In his Burnt Cork pieces, the rougher end of the gradient appears in the furniture bases, which feature vertical shapes to make the textures particularly visible.

These transition into smoothly curved seats and backrests that welcome the body. In the case of the tables, they form rounded tabletops that invite touch.

Burnt Cork chair by Noé Duchafour-Lawrance
Vertical bases show off the roughly textured end of the gradient

"I wanted the user to have a direct connection with the cork as it is on the tree," said Duchaufour-Lawrance. "And thus the gradient from rawness to refinement. Connecting directly with the history and process of the material itself."

The furniture was carved by another Portuguese company, Granorte, using a seven-axis CNC machine capable of sculpting organic forms.

Roughly textured block of cork
Larger cork granules create a rougher, more bark-like texture

This makes the Burnt Cork series a fusion of both handmade and industrial processes, with both companies pushing their techniques into new terrain.
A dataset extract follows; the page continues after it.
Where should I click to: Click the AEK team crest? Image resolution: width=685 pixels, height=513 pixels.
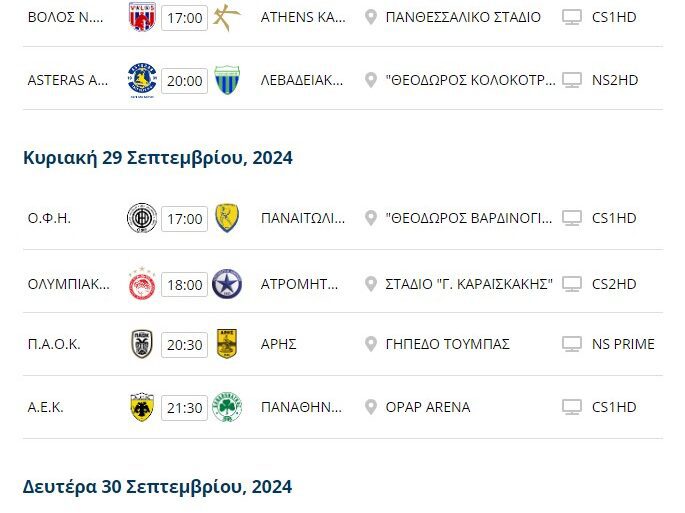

The full collection consists of a dining chair, lounge chair, chaise longue, dining table, two low tables and a stool.

Duchaufour-Lawrance told Dezeen that the project had made him appreciate the beautiful properties of cork.

Fine grain in the tops of the Burnt Cork chair and stool
Finer granules create a smooth finish on the curved seats

"It is impermeable, buoyant, elastic, and fire retardant," he said. "Every cork oak forest has its own microclimate. It is not exactly a natural ecosystem as it requires the human hand, but it is a very old and very sustainable ecosystem."

He considers Burnt Cork to be a tribute to Portuguese cork representing resilience.

It is the second project from Made in Situ, which presents a very limited number of pieces for every collection.

Among Duchaufour-Lawrance's previous furniture designs are the Harper rocking chair for Bernhardt Design and the Aoyama overlapping glass table for Ligne Roset.